Architecture
Ingestion pipeline
Section titled “Ingestion pipeline”The ingestion pipeline is responsible for taking a video input from the client and turning it into a set of searchable embeddings stored alongside metadata in the database. It does this through an event-driven architecture that decouples video upload, embedding generation, and database persistence.
Video Upload
Section titled “Video Upload”

Step 1. Client → Storage
The ingestion process begins when the client uploads a video to a private Amazon S3 bucket. This can be done through two main paths:
-
Direct to S3: Videos can also be uploaded directly to the S3 bucket using the AWS Console or other S3 compatible integrations. External access to items in the bucket is always managed by generating temporary presigned URLs.
-
Via the API: The Kubrick API provides an endpoint that returns a temporary presigned URL for uploads. When the endpoint is called, the Upload Link Generator Lambda generates a presigned URL, which gives the client temporary permission to upload to the private S3 bucket. This approach also allows us to support uploading videos larger than the AWS API Gateway’s 10 MB payload limit.
Embedding Generation
Section titled “Embedding Generation”

Step 2. Storage → Embedding Task Producer
Once the video is in S3, the bucket emits an event that triggers the Embedding Task Producer Lambda.
Step 3. Embedding Task Producer ⭤ Embedding Model
The Producer Lambda performs initial validation to ensure the object is a valid video. It then generates a presigned URL to give the embedding model temporary access to the video file.
The Lambda then sends this URL in an embedding request to the embedding model’s API. The embedding model creates a job for that embedding request and respond with a job ID.
Step 4. Embedding Task Producer → SQS
Next, the Lambda publishes a message to an SQS queue. This message contains the job ID, which will be used to query the status of the embedding job as well as for retrieving the embedding when it is ready.
Step 5. Embedding Task Producer → Database
The Lambda also records a new “embedding task” in the database with the status
processing
. Since generating an embedding is an asynchronous process handled
by an external service, Kubrick tracks the status of each job in the database
until completion or failure - allowing the client to monitor the progress of
their embeddings.
Structured error handling ensures that any ingestion failures are logged both in
application logs and in the tasks
database table.
Database Persistence
Section titled “Database Persistence”

Step 6. SQS ⭤ Embedding Task Consumer
When a message is placed in the queue, SQS triggers the Embedding Task Consumer Lambda, which begins polling the embedding model for the job’s status. If the job is still processing, the message will be re-queued with a short visibility timeout so the Consumer Lambda can check again later.
Step 7. Embedding Task Consumer ⭤ Embedding Model
The Lambda checks the job status:
- If the status is Processing, the message is re-queued as described above.
- If the status is Failed, the database embedding task record is updated to
failed
. - If the status is Ready, the embeddings and metadata are retrieved from the model.
Step 8. Embedding Task Consumer → Database
When embeddings are ready, the Lambda stores them alongside the video’s metadata
in the database. The embedding task record is then updated to completed
,
making the video immediately available for semantic search queries.

● SET EXERCISE
Can you carry on the architecture text about the video ingestion pipeline, picking up right after its final sentence?

● INFORMATION SUPPLIED
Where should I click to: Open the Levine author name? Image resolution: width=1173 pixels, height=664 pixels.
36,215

--

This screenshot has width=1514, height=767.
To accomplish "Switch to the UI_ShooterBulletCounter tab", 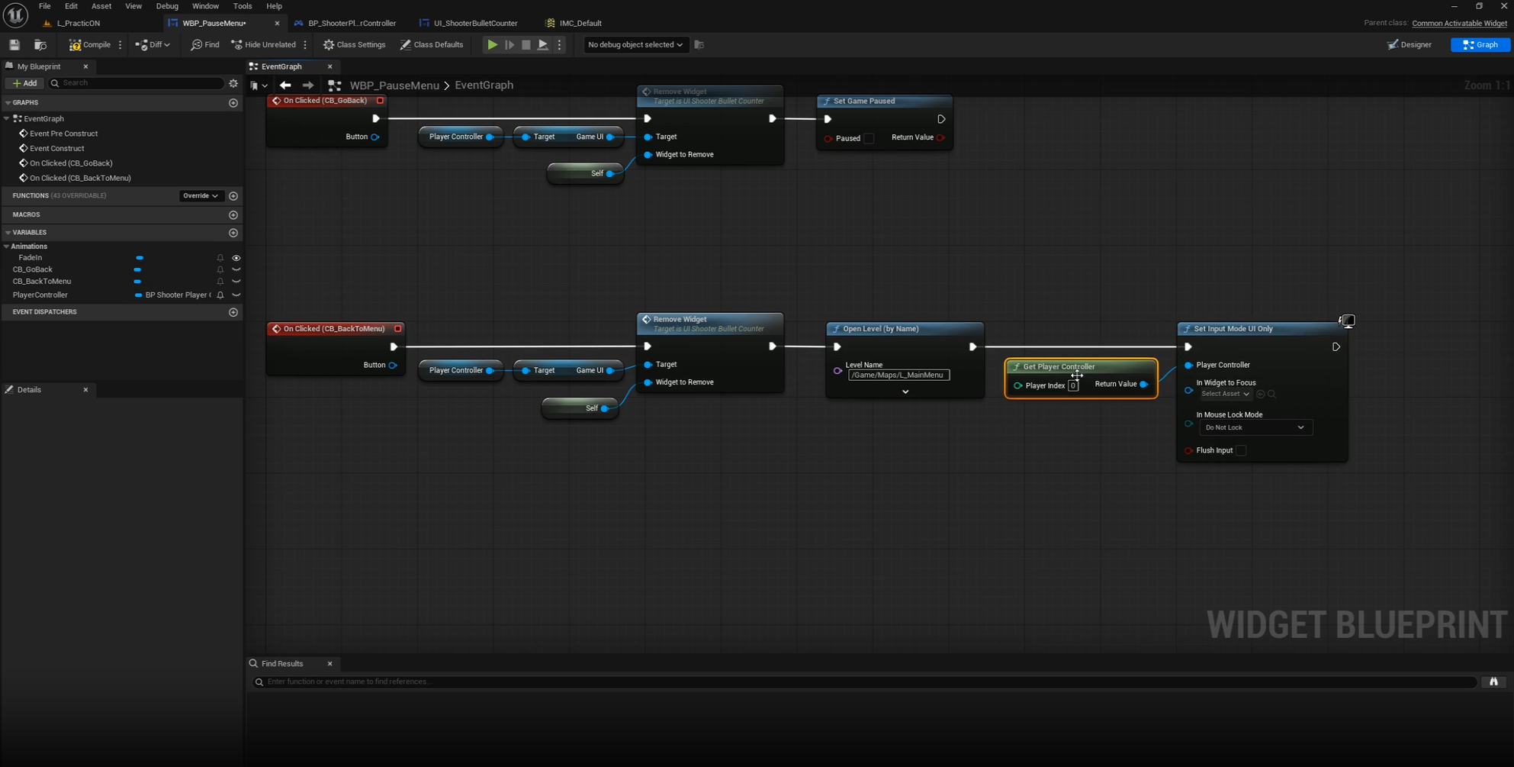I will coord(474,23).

---

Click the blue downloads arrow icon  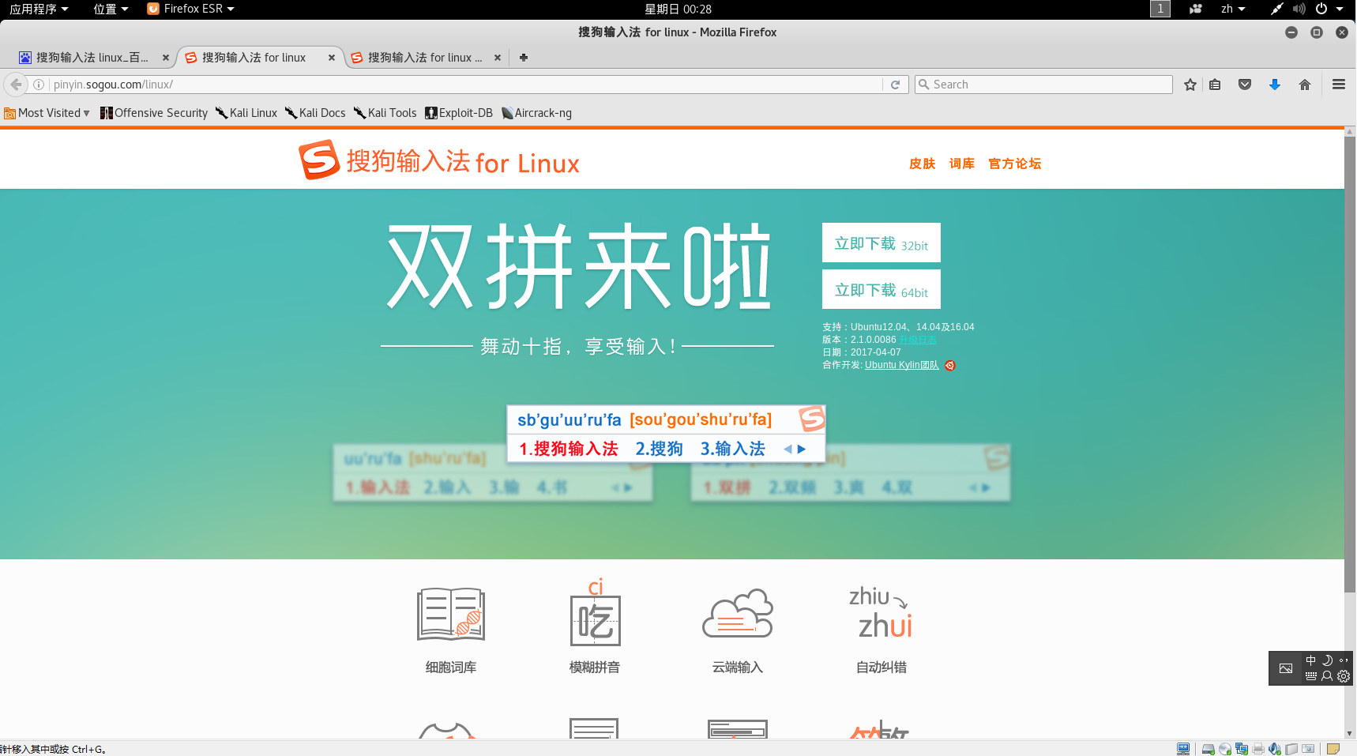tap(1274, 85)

● THE OUTPUT
Search and Retrieval
Section titled “Search and Retrieval”The search and retrieval pipeline is responsible for taking a user’s query, whether text, image, audio, or video, and retrieving a set of relevant video segments. The following steps describe this process in detail.
Processing the Query
Section titled “Processing the Query”

Step 1. Client ⭤ API Gateway
The Kubrick Search API supports multiple query types:
Query Type | Input Method | Limitations |
---|---|---|
Text | String | 77 tokens 1 |
Image | File upload or URL | Upload ≤ 6 MB |
Video | File upload or URL | Upload ≤ 6 MB |
Audio | File upload | Upload ≤ 6 MB |
If files are uploaded directly, they are processed in-memory by the Search Handler Lambda, avoiding temporary S3 storage. Larger files can be sent via URL.
Read more about the /search
endpoint in our
API documentation
Step 2. API Gateway ⭤ Search Handler Lambda
Once the request reaches the Search Handler Lambda, it is validated and parsed into an object containing query type, filters, and similarity thresholds
Retrieving Results
Section titled “Retrieving Results”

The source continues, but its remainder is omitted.